Thankfully, Thrive Global CEO Arianna Huffington has our back. At Fortune’s Most Powerful Women Summit this week, Huffington repeated an outfit that she had worn to past events. While it may seem like a fashion faux pas, Huffington believes that re-wearing outfits is an easy way to move women forward at work.

"Feeling that we have to wear something new every time we have a speech, every time we do something important" isn’t a good way to spend energy, Huffington said at the event. "So I deliberately use my Instagram to show myself, for example, at the Time 100 dinner, next to (a photo of) me at the White House Correspondents Dinner, wearing the same long gown."

By tagging her Instagram posts with the hashtag #repeats, Huffington is drawing attention to when she repeats outfits and is simultaneously encouraging other women to do the same.

Arianna Huffington speaking

(Source: Instagram)

Huffington acknowledges that men and women face different expectations when it comes to work attire.  When Huffington spoke at a panel in 2016, the female panelists showed up in full makeup and heels. The male panelist showed up in jeans and a t-shirt, and nobody thought anything of it.

“As women, we’ve collectively broken many glass ceilings, but still seem to be laboring under the cotton-silk-rayon-makeup-and-heels ceiling.” Huffington wrote in a blog post last year.  

Huffington is currently the CEO of her newest start-up, Thrive Global. Thrive Global’s mission is to end stress and burnout in the corporate world and implement solutions to enhance well-being, performance and purpose. One of the ways to eliminate workplace stress? Reclaim the time and energy you lose when picking out clothes.

“Female employees can often feel the pressure to get their appearance just right,” Kaytie Zimmerman wrote for Forbes. “Sometimes the criticism is that women don’t look polished enough, with the general attitude being that the woman doesn’t care about their job if they aren’t wearing makeup or high heels.”

Though notions about women and their professional appearance may be antiquated, they’re present in unconscious biases that women regularly face at work. Company dress codes for women — both official and unofficial — create a bind. 

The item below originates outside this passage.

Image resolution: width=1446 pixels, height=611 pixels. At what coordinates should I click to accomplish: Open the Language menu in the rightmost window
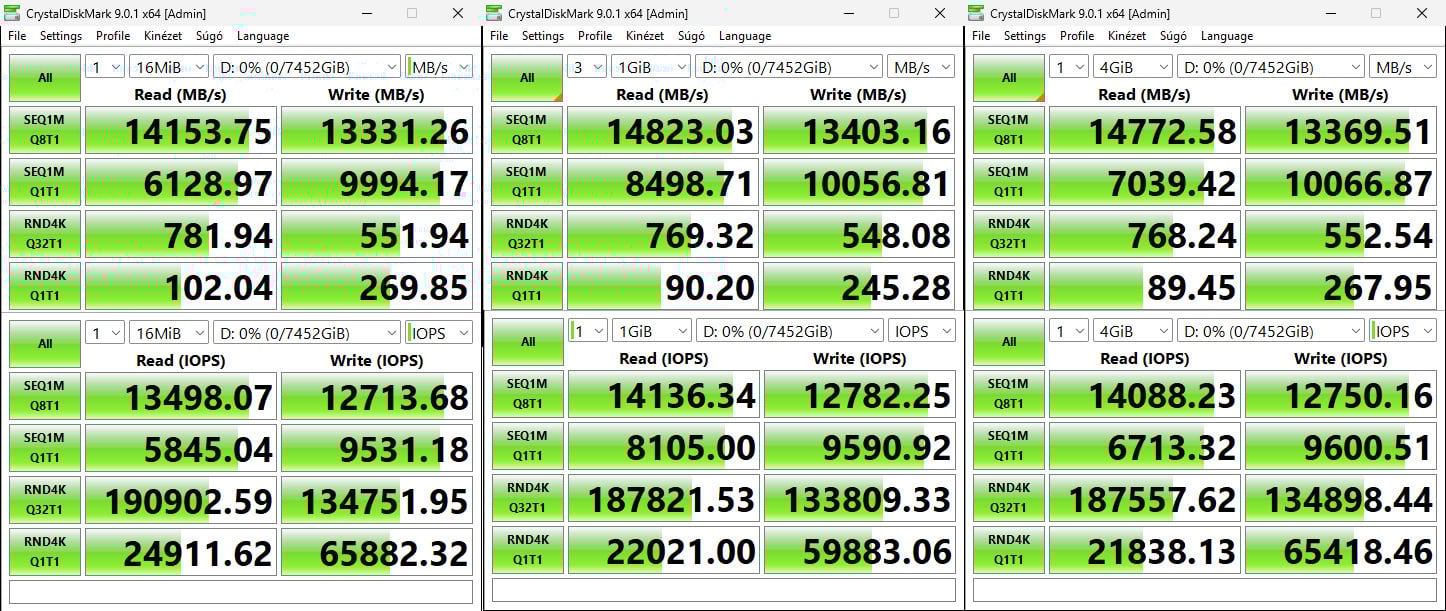tap(1226, 36)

“You constantly feel under scrutiny for things unrelated to your intelligence and work performance,” professional chef and consultant Jenny Dorsey told Forbes. “Young women without children, especially single ones, are many times seen as an acceptable target of inappropriate comments about beauty.”

Repeating outfits, like Huffington does, can help alleviate that pressure. It’s a way for women to own their professional presence and gives them more time to focus on things that matter to them.

“I’m not suggesting we go full Cuban by wearing t-shirts all the time, or raiding Mark Zuckerberg’s hoodie closet,” Huffington wrote. “Only that we make it easier on ourselves and dress in a way in which we can still feel chic and good about ourselves without spending a huge amount of energy, mindshare and time — not to mention cash.”

More time, energy and money in our wallets? Consider us in. If Arianna Huffington says we can achieve it, we believe her 100 percent.